Ultimately, the Court of Appeals ruled in favor of EMRASON because the subject property was already converted/classified as residential by the Municipality of Dasmarinas prior to the effectivity of the CARL.. The Court of Appeals further observed that the subject property has never been devoted to any agricultural activity and is, in fact, more suitable for non-agricultural purposes.
Whether or not subject property could be placed under the CARP.
No. Section 4, Chapter II of the CARL, as amended,24 particularly defines the coverage of the CARP, to wit:
SEC. 4. Scope. - The Comprehensive Agrarian Reform Law of 1988 shall cover, regardless of tenurial arrangement and commodity produced, all public and private agricultural lands as provided in Proclamation No. 131 and Executive Order No. 229, including other lands of the public domain suitable for agriculture: Provided, That landholdings of landowners with a total area of five (5) hectares and below shall not be covered for acquisition and distribution to qualified beneficiaries.
More specifically, the following lands are covered by the CARP:
(a) All alienable and disposable lands of the public domain devoted to or suitable for agriculture. No reclassification of forest or mineral lands to agricultural lands shall be undertaken after the approval of this Act until Congress, taking into account ecological, developmental and equity considerations, shall have determined by law, the specific limits of the public domain;
(b) All lands of the public domain in excess of the specific limits as determined by Congress in the preceding paragraph;
(c) All other lands owned by the Government devoted to or suitable for agriculture; and
(d) All private lands devoted to or suitable for agriculture regardless of the agricultural products raised or that can be raised thereon.

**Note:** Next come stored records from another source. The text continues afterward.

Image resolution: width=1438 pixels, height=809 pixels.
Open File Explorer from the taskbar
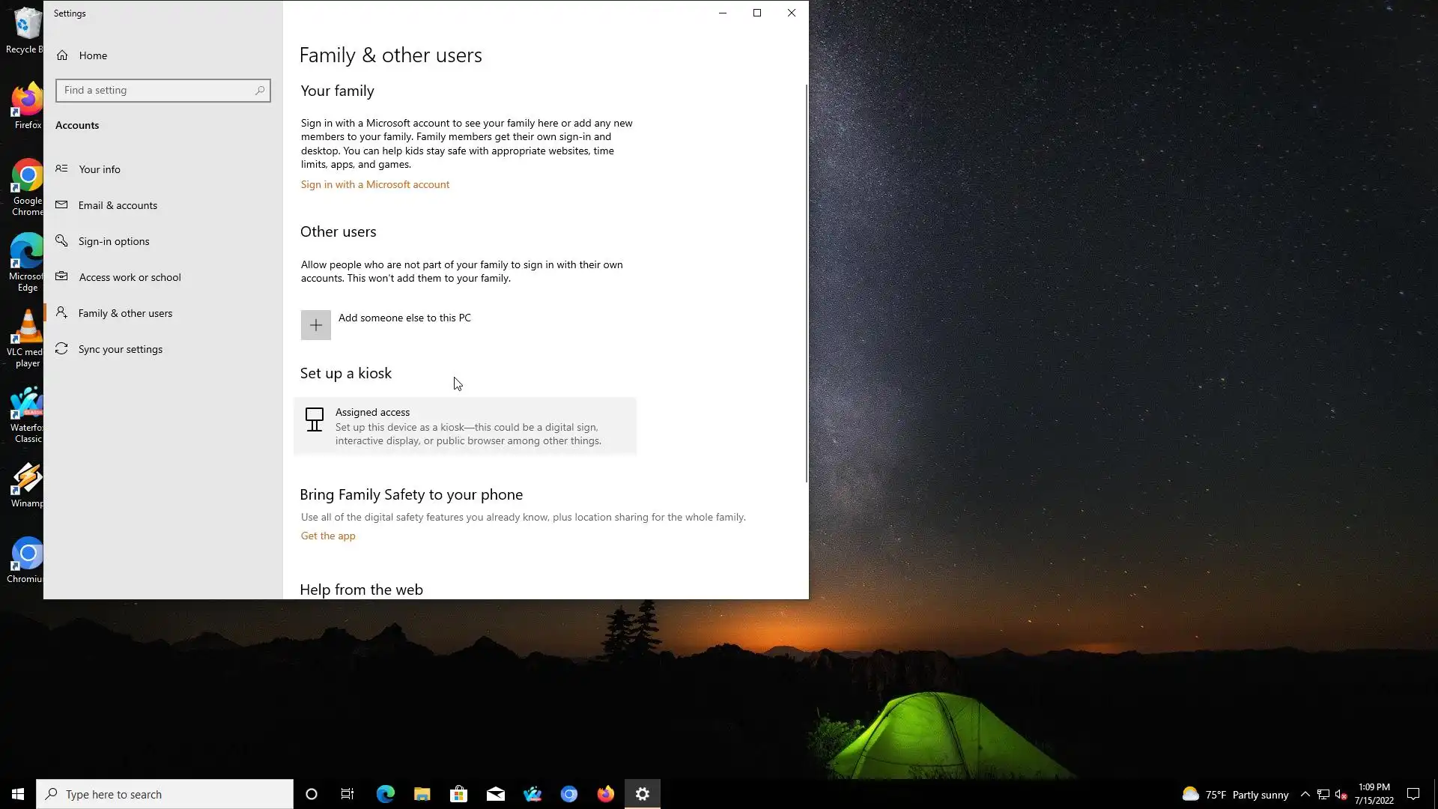click(x=422, y=794)
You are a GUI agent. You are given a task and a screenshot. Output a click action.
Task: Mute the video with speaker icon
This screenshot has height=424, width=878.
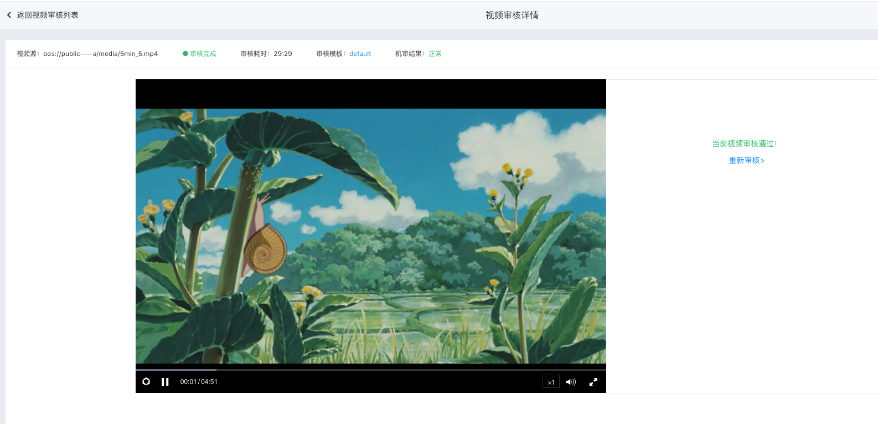[x=571, y=382]
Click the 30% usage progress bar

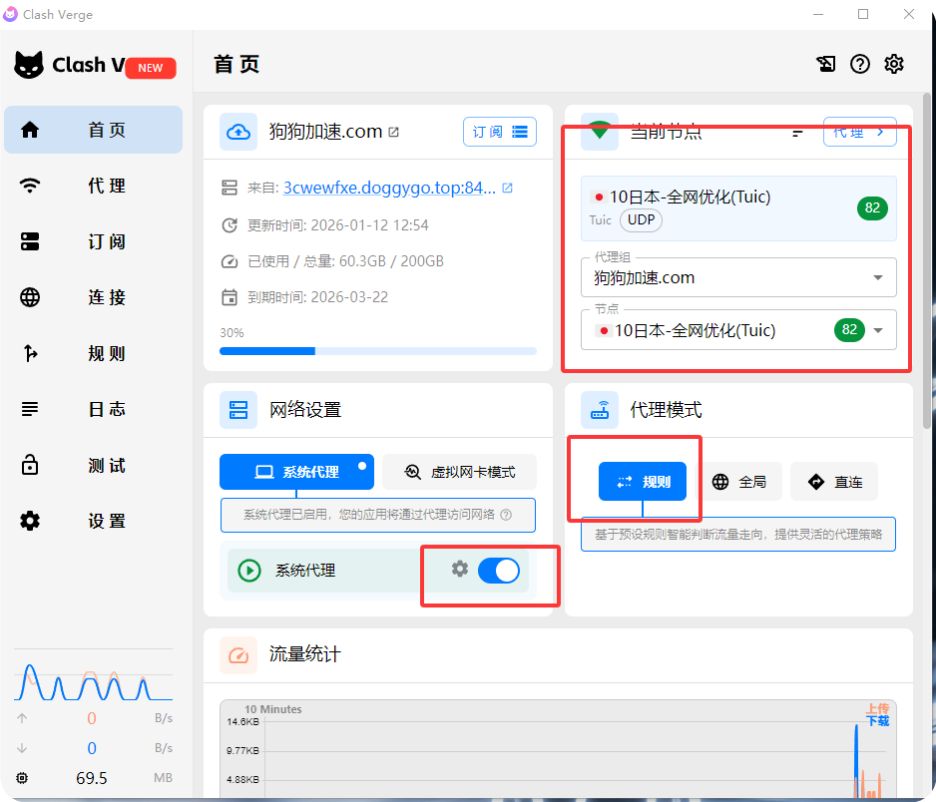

A comprehensive inventory system in consonance with the national land use plan shall be instituted by the Department of Agrarian Reform (DAR), in accordance with the Local Government Code, for the purpose of properly identifying and classifying farmlands within one (1) year from effectivity of this /Vet. without prejudice to the implementation of the land acquisition and distribution." (Emphases supplied.)Section 3(c), Chapter I of the CARL further narrows down the definition of agricultural land that is subject to CARP to "land devoted to agricultural activity as defined in this Act and not classified as mineral, forest, residential, commercial or industrial land."
The CARL took effect on June 15, 1988. To be exempt from the CARP, the subject property should have already been reclassified as residential prior to said date.
The Court reiterates that since July 9, 1972, upon approval of Resolution No. 29-A by the Municipality of Dasmarinas, the subject property had been reclassified from agricultural to residential. The tax declarations covering the subject property, classifying the same as agricultural, cannot prevail over Resolution No. 29-A.Since the subject property had been reclassified as residential land by virtue of Resolution No. 29-A dated July 9, 1972, it is no longer agricultural land by the time the CARL took effect on June 15, 1988 and is, therefore, exempt from the CARP.